I hope this will help you. It explains the actual process of factoring cubic equations.
http://www.wolframalpha.com/widgets/view.jsp?id=3f4366aeb9c157cf9a30c90693eafc55
They mean a,b,c,d by the way
+
and complex pair -5 +/- 2 i sqrt 5
To find the zeros of the equation y = h^3 + 6h^2 + 5h - 180, you will need to solve for h when y is equal to zero. This means you have to find the values of h that make the equation equal to zero.
Here's how you can find the zeros step by step:
1. Set y equal to zero: 0 = h^3 + 6h^2 + 5h - 180.
2. To make this equation easier to solve, you may need to factor or use polynomial long division if possible. However, in this case, factoring or using simple methods may not be straightforward. So, we will use an alternative approach.
3. Start by guessing a value for h. This value can be any number, but it could be helpful to start with small integers or fractions.
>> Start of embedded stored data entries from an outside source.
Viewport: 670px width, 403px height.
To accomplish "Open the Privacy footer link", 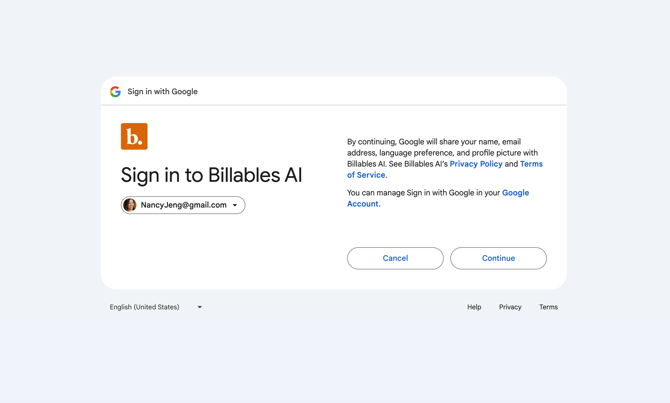I will pos(510,307).
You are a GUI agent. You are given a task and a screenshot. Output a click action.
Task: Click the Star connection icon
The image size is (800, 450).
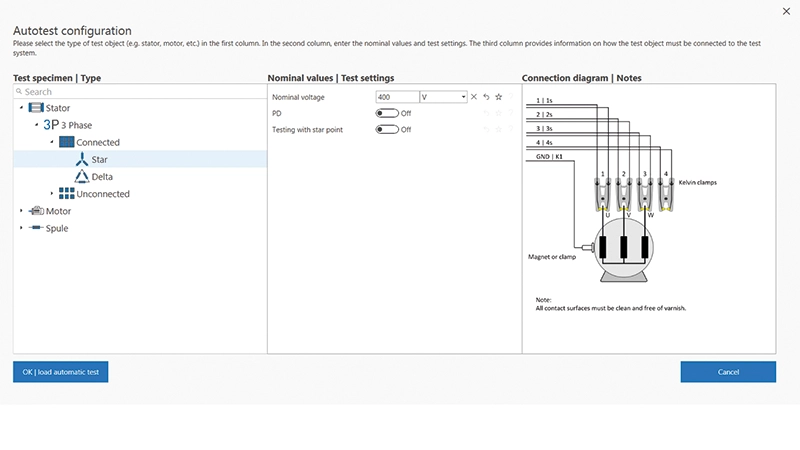click(x=81, y=159)
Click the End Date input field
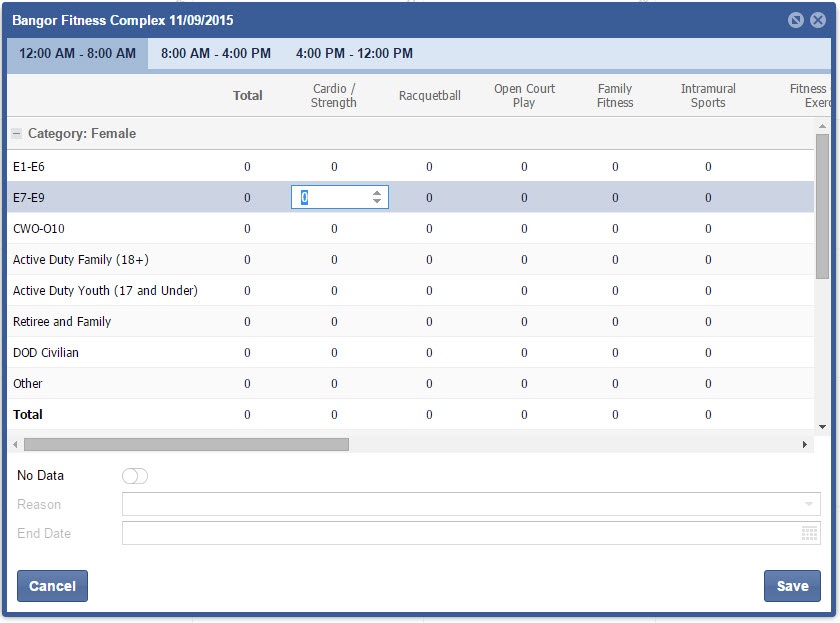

4. Substitute this guessed value of h into the equation and see if it produces zero. If it does, then this guessed value is a zero of the equation. If it doesn't, you will need to try with another guessed value.
5. Repeat step 4 until you find a value of h that makes the equation equal to zero. This value of h will be one of the zeros.
6. Once you find one zero using step 4 and 5, divide the original equation by the binomial factor (h - zero) to obtain a quadratic equation.
7. Solve this quadratic equation to find the remaining zeros if there are any. You can use factoring, completing the square, or the quadratic formula to solve this equation.
8. Repeat steps 6 and 7 if necessary until you have found all the zeros of the equation.
By following these steps, you should be able to find the zeros of the equation y = h^3 + 6h^2 + 5h - 180.